WHEN he started baking, Scott Megee never thought he'd one day be representing the nation.
The 39 year old will compete in Germany today at the IBA awards, an international baking competition held every three years.
What's remarkable is that the Cockatoo resident, who teaches baking at the Holmesglen Institute of TAFE, has been in the craft for only about four years.
Mr Megee originally trained as a commercial chef and spent more than a decade in the field before going into teaching at Holmesglen, during which time he decided to re-qualify as a baker.
"I've always had a passion for bread," he says.
"Then I started teaching baking and while I was doing that, I started competing overseas and learning."
In 2009, the International Specialised Skills Institute awarded Mr Megee a $10,000 fellowship to research grain and rye breads in Belgium and the US.
Although this year's competition will be his third trip overseas, he says it's still an honour.
"You're always nervous about putting your skills against the rest of the world and hopefully coming out on top.
"Because of my chefing background, it enables me to come up with creative flavour combinations because in cookery we're taught about flavour, combinations and textures not necessarily in baking. So I think that gives me an advantage."

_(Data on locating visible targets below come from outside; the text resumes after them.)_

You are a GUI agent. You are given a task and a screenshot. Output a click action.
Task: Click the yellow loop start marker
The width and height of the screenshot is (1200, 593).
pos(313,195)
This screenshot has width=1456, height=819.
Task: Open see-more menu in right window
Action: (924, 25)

Mr Megee and his teammate Shayne Greenman will be one of 12 teams who will be judged over three days on their baking skills.
In new kitchens with unfamiliar flour, Mr Megee will have 7½ hours to make a variety of Danish, bread and other bakery items.
It's a tough task, but it's one they know they're up to. "The last practice we did, we had three minutes to spare in the seven and a half hours," he says.
Despite his successes, Mr Megee is modest.
"I hesitate to call myself good. I think I've just been in the right place at the right time. I love to learn, so I think that just puts me in a good place to be where I am."